Psychologically, crime involves the inability to respect and empathize with others -- in fact, a blindness to the reality of others as real people like oneself. The narcissist is a solipsist for whom only her own experiences are real and other human beings are, as it were, robots. The game of capitalism rewards its players for taking this attitude towards each other.
Sioux Rose
DIET LORD: Very interesting posting, and I certainly can see the parallels.
Anyone want to respond to the main topic here, revolving doors? Both Republicans and Democrats are involved in being legislator turned lobbyist or lobbyist turned legislator. There is no holier than thou high ground to stand on for either party. I think we need to call it for what it is, business as usual within the beltway. And what needs to be done? That's where both parties are stuck. It is the same predicament pork is in. How do you get the porkers to vote for anti pork legislation? The parallel is how do you get the people directly involved in the revolving door to vote against it or setting limits on it?
So Obama can't remedy this problem within his first month in office and the Obama bashers are back again. NO ONE HAS SOLVED THIS PROBLEM IN OUR ENTIRE HISTORY. If you really take issue with this problem, we need to look to the younger generation in both parties that are not that involved with business as usual.
I must wonder at a vetting process that ignores Daschle's tax problems and the glaring fact that he made five million dollars in less than two years pimping for the Health Care industry. What sort of logic leads to a desire to put this guy in charge of our Health Care policies?
The stimulus package will, in its final version, be a useless attempt to stem the tide of our failing economy precisely because Obama is wedded to the same faulty logic and tired myths that we find in the last several Presidents.

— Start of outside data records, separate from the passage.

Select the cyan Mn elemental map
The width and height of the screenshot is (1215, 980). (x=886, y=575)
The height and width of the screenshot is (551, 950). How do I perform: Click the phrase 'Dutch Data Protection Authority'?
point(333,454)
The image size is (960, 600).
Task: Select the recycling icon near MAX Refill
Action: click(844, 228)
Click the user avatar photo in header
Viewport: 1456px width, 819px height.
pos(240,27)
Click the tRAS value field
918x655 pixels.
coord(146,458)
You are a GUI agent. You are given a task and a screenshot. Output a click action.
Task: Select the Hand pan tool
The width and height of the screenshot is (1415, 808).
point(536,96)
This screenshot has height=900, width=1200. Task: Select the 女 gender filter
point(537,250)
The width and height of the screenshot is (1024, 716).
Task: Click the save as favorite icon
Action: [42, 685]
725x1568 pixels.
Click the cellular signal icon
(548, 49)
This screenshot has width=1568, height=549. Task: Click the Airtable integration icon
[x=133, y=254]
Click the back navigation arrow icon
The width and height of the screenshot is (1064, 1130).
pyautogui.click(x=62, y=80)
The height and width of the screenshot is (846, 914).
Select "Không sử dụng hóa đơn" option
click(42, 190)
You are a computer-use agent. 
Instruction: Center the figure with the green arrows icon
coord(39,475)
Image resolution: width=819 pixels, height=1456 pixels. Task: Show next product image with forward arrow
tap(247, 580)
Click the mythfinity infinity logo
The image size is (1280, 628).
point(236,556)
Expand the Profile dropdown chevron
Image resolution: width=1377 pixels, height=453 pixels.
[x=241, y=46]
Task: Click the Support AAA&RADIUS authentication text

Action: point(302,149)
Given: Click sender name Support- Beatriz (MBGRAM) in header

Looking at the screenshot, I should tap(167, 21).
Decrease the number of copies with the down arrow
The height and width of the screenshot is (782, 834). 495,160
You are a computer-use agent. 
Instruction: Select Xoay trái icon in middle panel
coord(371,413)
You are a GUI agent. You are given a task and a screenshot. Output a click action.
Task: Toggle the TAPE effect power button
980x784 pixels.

At a time when the American people are frightened for their jobs, their homes and their retirements, and many are already unemployed, foreclosed and without pensions, Obama turns his back on us all.
This would seem a perfect time to go to the people and use that enormous force we all represent. A pity that President Obama does not represent the change that his cultists wished for him.
"Most people would sooner die than think, in fact they do so." Bertrand Russell
Well, I have to admit that although I'm used to living in an economically numb status for the past few years, I was expecting Obama to slowly push for a change for the better but unfortunately I see that he's reminding me of Bill Clinton. That doesn't mean I'll go back to voting Republican but I'll be happy to see if I can find a progressive minded candidate to run for a state legislature even though the odds of getting that independent elected are slim to none. I guess we can't keep trying to hold our noses and expect a change in direction for the better, can we? I used to think that it would have been too early at this stage to judge but taking a look at the results doesn't seem to bode well. I didn't even expect a stimulus package so soon and thought that somewhere it looks too good to be true. Oh well, I guess we're about to find out.